Windmill reiterated that even Dr Goldsmith, a noted healthcare expert and analyst, thought it was not advisable to move forward with an LLP change in the current healthcare environment. “If it moves the profession forward, great. But we just don’t want to take the risks…” said Windmill. “We do not want unintended consequences. [Dr Bray] is absolutely correct: salaries [and educational expenses] are not aligned, but limited licensing practitioner status doesn’t guarantee that it comes in line.”

Probably as much as any other organization, AAA has made gaining direct access for Medicare patients to audiology its highest legislative priority and devoted a lot of its resources toward that goal. However, it appears (at least for now) that the AAA Board of Directors is not willing to endorse it at the risk of sacrificing greater professional autonomy and/or potentially unsustainable levels of reimbursement in the current healthcare and legislative environment.

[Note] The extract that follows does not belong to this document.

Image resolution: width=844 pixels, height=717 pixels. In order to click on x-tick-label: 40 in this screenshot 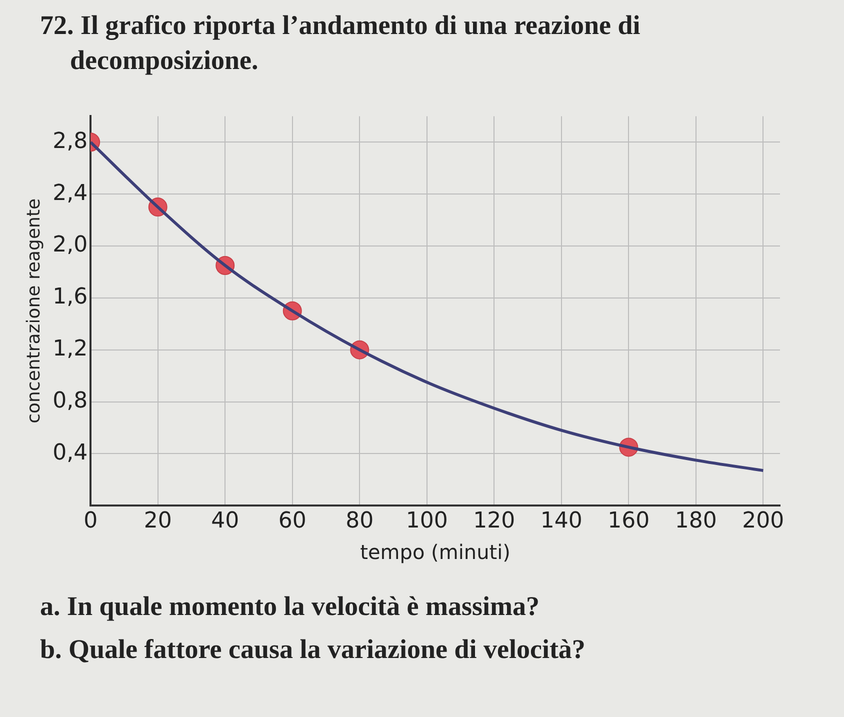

ADA responds to AAA Membership Meeting. The Academy of Doctors of Audiology (ADA) issued a statement reiterating that it believes that constructive collaboration requires an accurate exchange of information. The ADA’s statement went on to say:

Inaccurate statements were made during the American Academy of Audiology (AAA) Membership Meeting, which may have led to confusion regarding ADA and AAA exchanges on the Audiology Patient Choice Act. ADA neither infers nor attributes any intent to these misstatements; ADA would merely like to correct the record to ensure that accurate information is disseminated.

As documented by the Facebook Live stream of the AAA Member Meeting, Dr Ian Windmill stated that AAA leadership had presented ADA with a compromise to the Audiology Patient Choice Act and asserted that AAA is waiting on ADA for a response to that proposal.

While AAA and ADA leadership had the opportunity to engage in a short, high-level, informal discussion, AAA has not provided ADA or its leaders with a formal, written legislative compromise for consideration. Should ADA receive a specific proposal requesting changes to the Audiology Patient Choice Act, ADA members will be notified.

ADA encourages thoughtful and transparent dialogue regarding the Audiology Patient Choice Act and its impact on audiology and patient care, and we appreciate the opportunity to engage all stakeholders on the impact of this important initiative.